• [Problem] Retype each record exactly.

Stored dataset items
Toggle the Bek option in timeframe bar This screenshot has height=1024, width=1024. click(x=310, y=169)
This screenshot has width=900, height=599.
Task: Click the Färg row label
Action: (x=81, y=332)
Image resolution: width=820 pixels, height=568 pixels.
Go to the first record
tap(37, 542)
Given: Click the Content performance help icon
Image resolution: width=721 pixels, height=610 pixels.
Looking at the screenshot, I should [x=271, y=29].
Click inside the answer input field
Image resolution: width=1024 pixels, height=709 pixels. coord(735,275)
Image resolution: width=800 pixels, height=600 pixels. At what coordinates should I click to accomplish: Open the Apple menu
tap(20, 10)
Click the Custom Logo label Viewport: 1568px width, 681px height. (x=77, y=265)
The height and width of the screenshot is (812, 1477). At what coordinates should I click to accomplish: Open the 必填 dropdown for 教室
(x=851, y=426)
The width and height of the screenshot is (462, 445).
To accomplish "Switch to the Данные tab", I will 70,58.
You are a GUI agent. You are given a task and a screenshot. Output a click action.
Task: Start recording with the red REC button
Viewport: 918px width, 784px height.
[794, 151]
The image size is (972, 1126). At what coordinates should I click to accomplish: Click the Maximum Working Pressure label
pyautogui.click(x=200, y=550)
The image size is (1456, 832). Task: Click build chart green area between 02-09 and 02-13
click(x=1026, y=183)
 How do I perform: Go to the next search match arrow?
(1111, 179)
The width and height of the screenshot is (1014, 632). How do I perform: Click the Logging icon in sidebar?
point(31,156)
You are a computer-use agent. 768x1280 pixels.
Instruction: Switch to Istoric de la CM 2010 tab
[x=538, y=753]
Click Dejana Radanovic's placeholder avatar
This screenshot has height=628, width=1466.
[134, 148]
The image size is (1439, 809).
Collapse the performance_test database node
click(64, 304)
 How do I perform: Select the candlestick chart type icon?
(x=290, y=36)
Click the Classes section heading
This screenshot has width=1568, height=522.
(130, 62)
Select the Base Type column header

• [Answer to the exercise]
Toggle the Bek option in timeframe bar This screenshot has height=1024, width=1024. click(x=310, y=169)
This screenshot has width=900, height=599.
Task: Click the Färg row label
Action: (x=81, y=332)
Image resolution: width=820 pixels, height=568 pixels.
Go to the first record
tap(37, 542)
Given: Click the Content performance help icon
Image resolution: width=721 pixels, height=610 pixels.
Looking at the screenshot, I should [x=271, y=29].
Click inside the answer input field
Image resolution: width=1024 pixels, height=709 pixels. coord(735,275)
Image resolution: width=800 pixels, height=600 pixels. At what coordinates should I click to accomplish: Open the Apple menu
tap(20, 10)
Click the Custom Logo label Viewport: 1568px width, 681px height. (x=77, y=265)
The height and width of the screenshot is (812, 1477). At what coordinates should I click to accomplish: Open the 必填 dropdown for 教室
(x=851, y=426)
The width and height of the screenshot is (462, 445).
To accomplish "Switch to the Данные tab", I will 70,58.
You are a GUI agent. You are given a task and a screenshot. Output a click action.
Task: Start recording with the red REC button
Viewport: 918px width, 784px height.
[794, 151]
The image size is (972, 1126). At what coordinates should I click to accomplish: Click the Maximum Working Pressure label
pyautogui.click(x=200, y=550)
The image size is (1456, 832). Task: Click build chart green area between 02-09 and 02-13
click(x=1026, y=183)
 How do I perform: Go to the next search match arrow?
(1111, 179)
The width and height of the screenshot is (1014, 632). How do I perform: Click the Logging icon in sidebar?
point(31,156)
You are a computer-use agent. 768x1280 pixels.
Instruction: Switch to Istoric de la CM 2010 tab
[x=538, y=753]
Click Dejana Radanovic's placeholder avatar
This screenshot has height=628, width=1466.
[134, 148]
The image size is (1439, 809).
Collapse the performance_test database node
click(64, 304)
 How do I perform: Select the candlestick chart type icon?
(x=290, y=36)
Click the Classes section heading
This screenshot has width=1568, height=522.
(130, 62)
Select the Base Type column header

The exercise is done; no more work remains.